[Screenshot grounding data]
'''

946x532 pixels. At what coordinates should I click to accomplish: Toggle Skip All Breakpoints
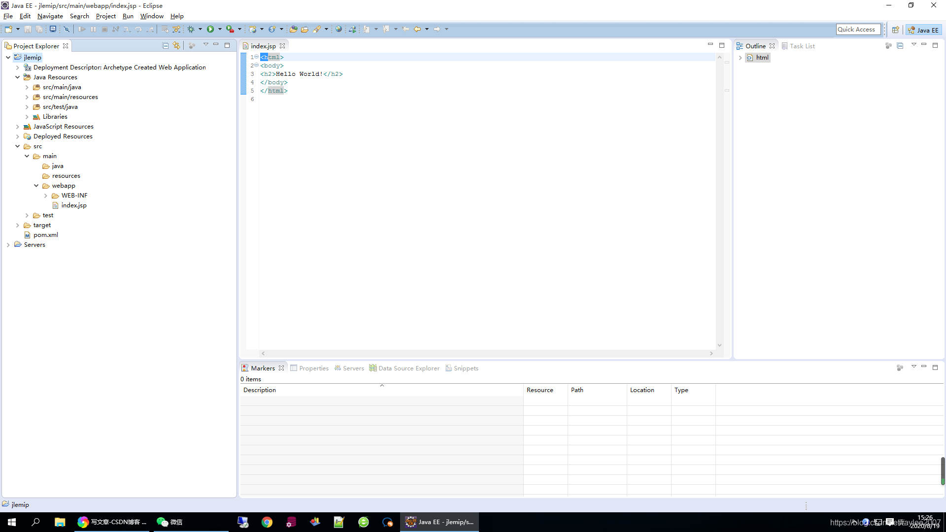pyautogui.click(x=67, y=29)
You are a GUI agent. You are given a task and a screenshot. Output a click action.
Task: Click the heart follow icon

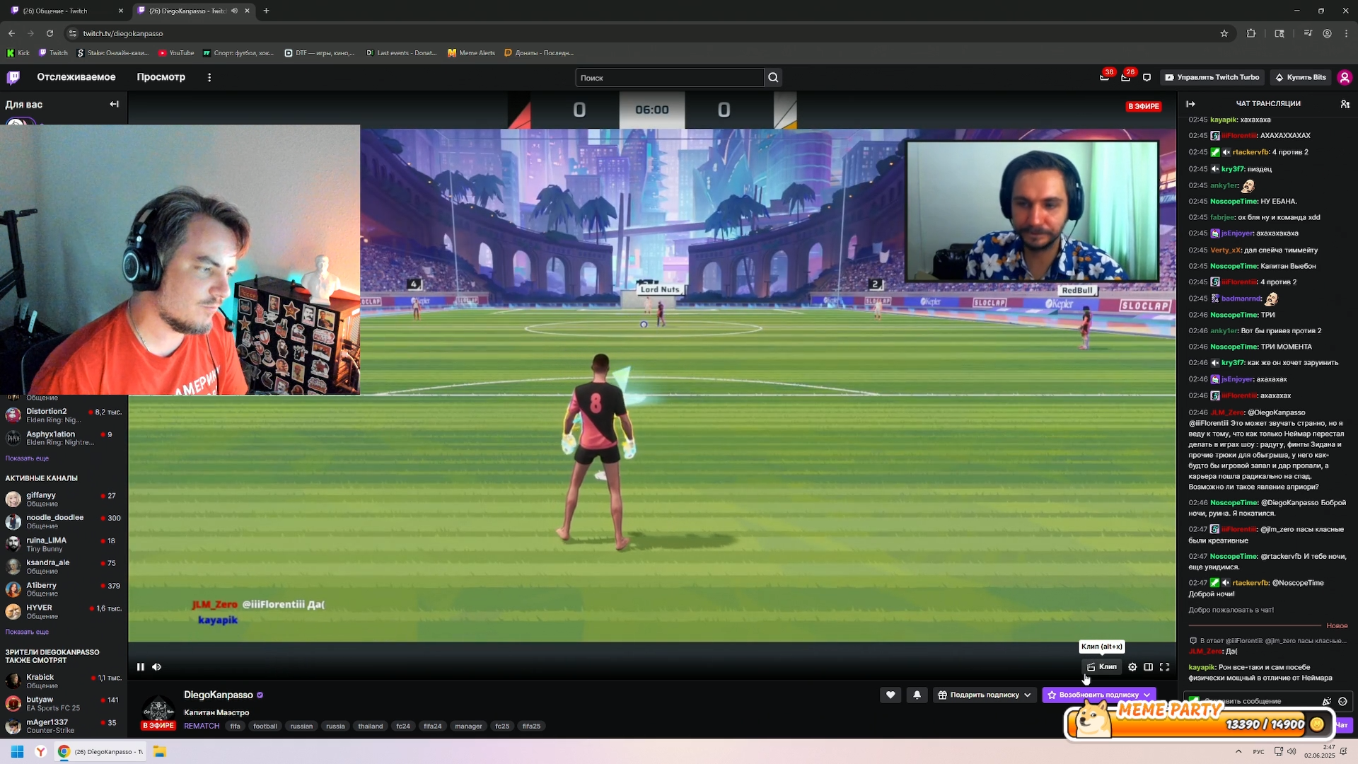click(890, 695)
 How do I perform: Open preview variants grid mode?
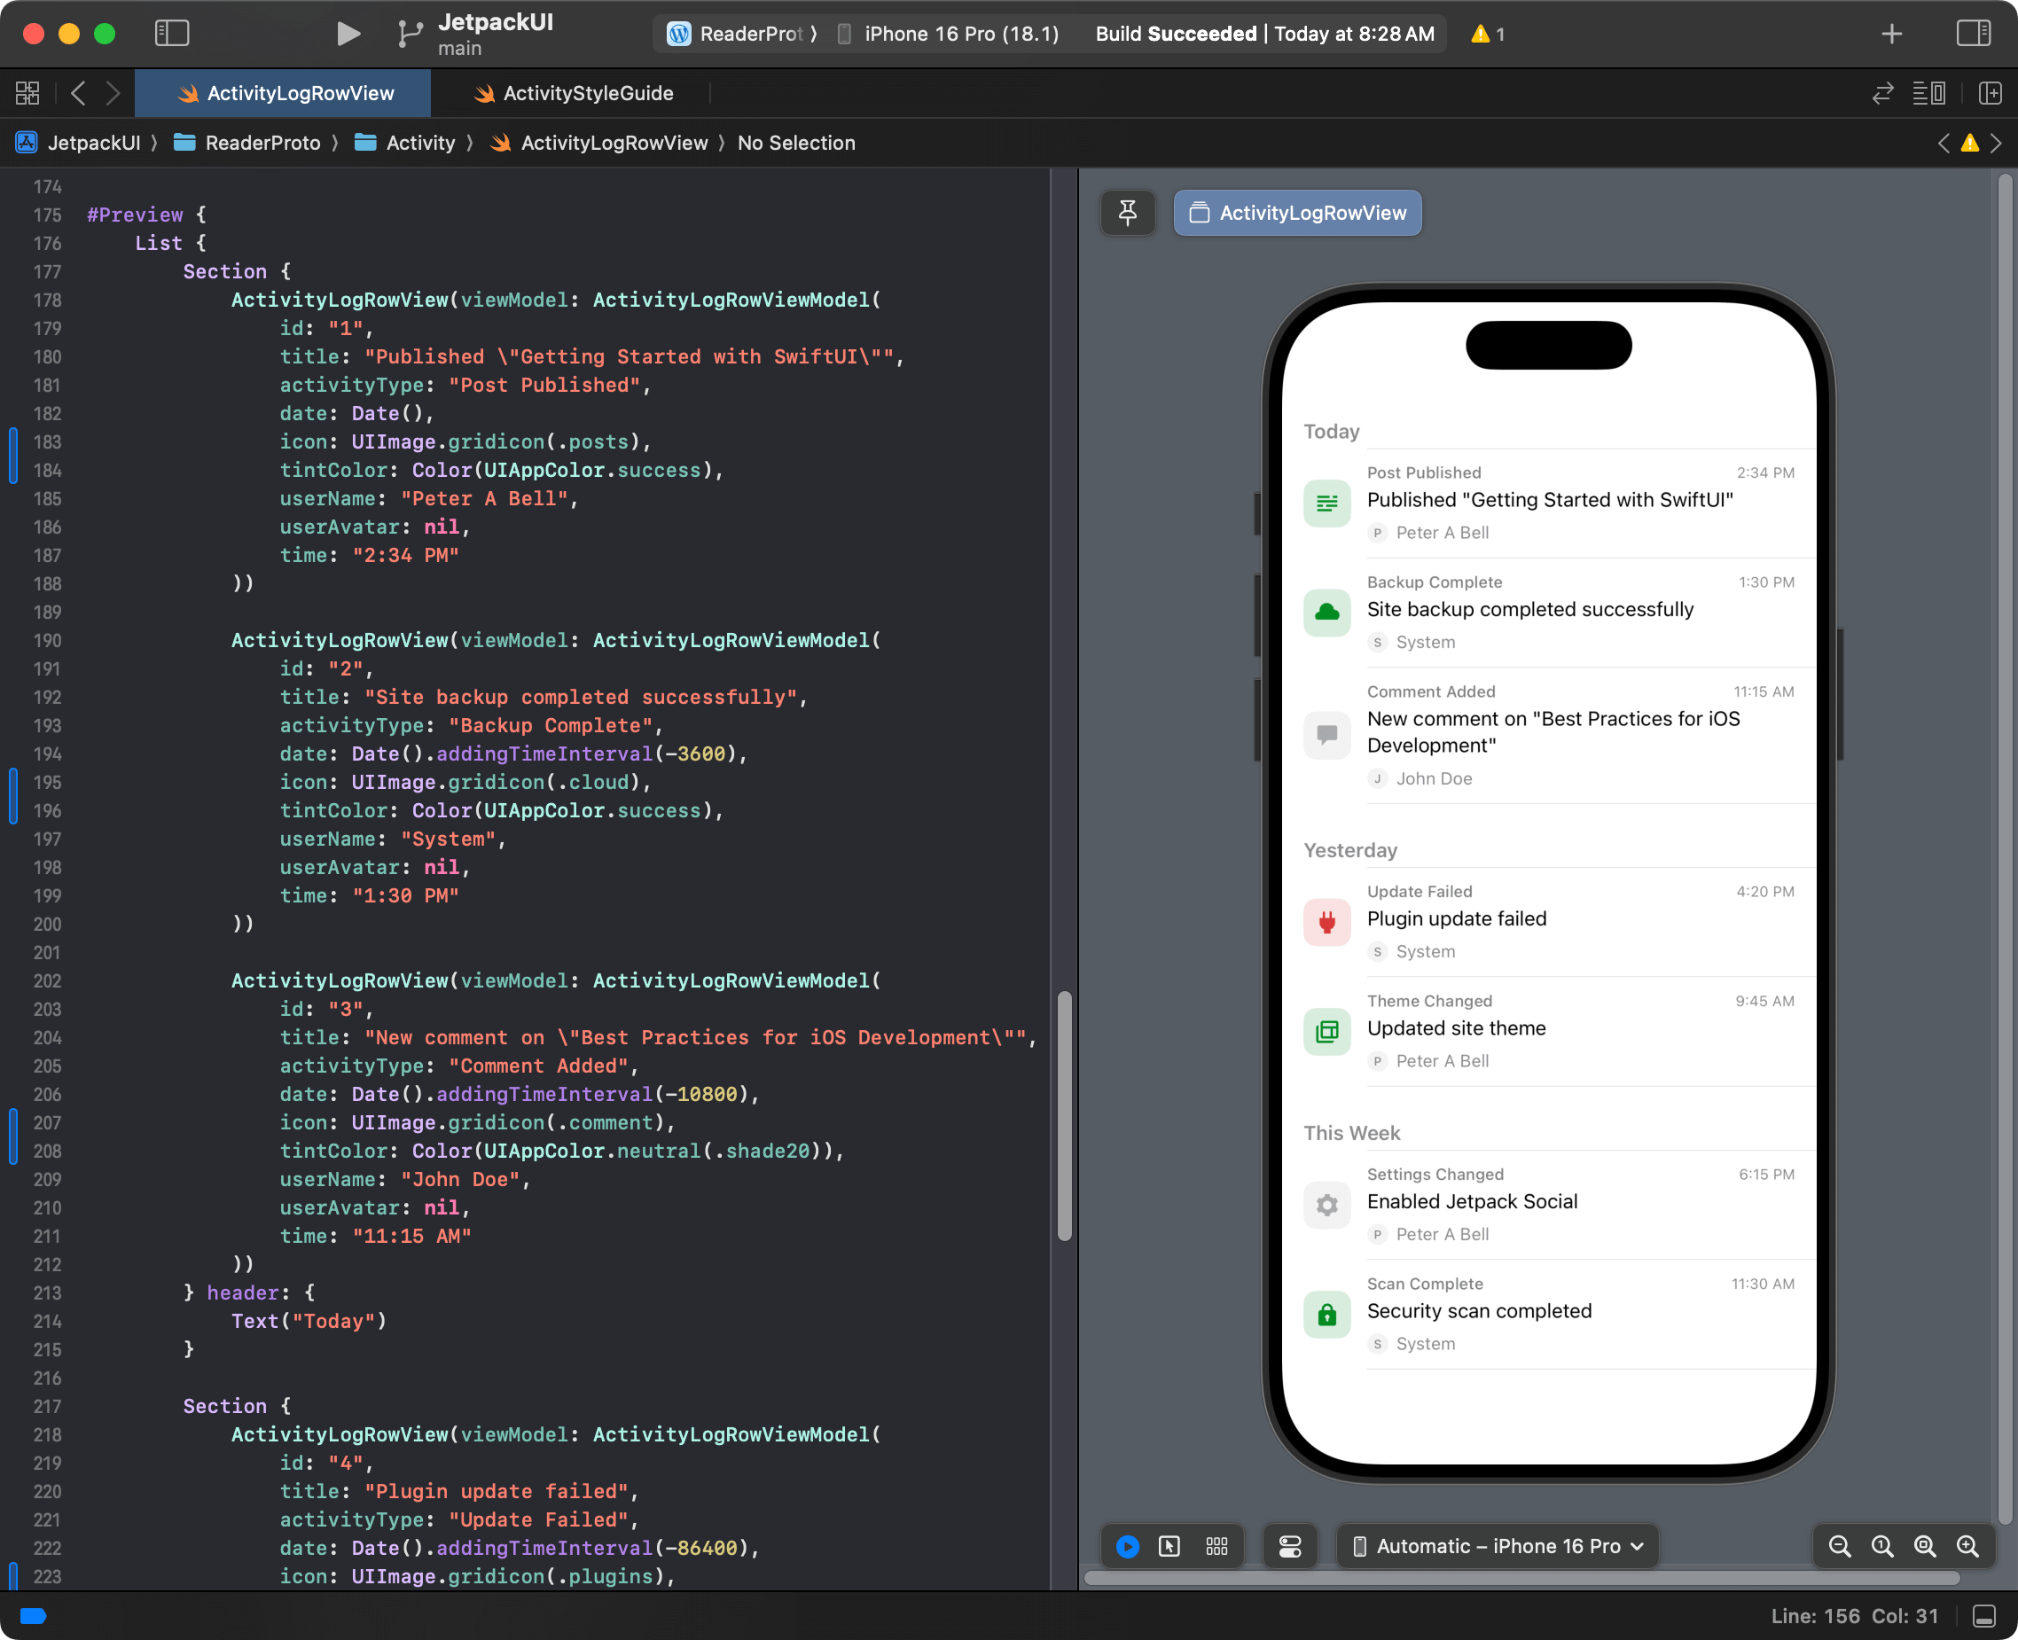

'''

- [Problem details] An exact, image-free transcription of all the records above is needed.

- [Output below]
946x532 pixels. At what coordinates should I click to accomplish: Toggle Skip All Breakpoints
pyautogui.click(x=67, y=29)
You are a GUI agent. You are given a task and a screenshot. Output a click action.
Task: Click the heart follow icon

click(890, 695)
 How do I perform: Open preview variants grid mode?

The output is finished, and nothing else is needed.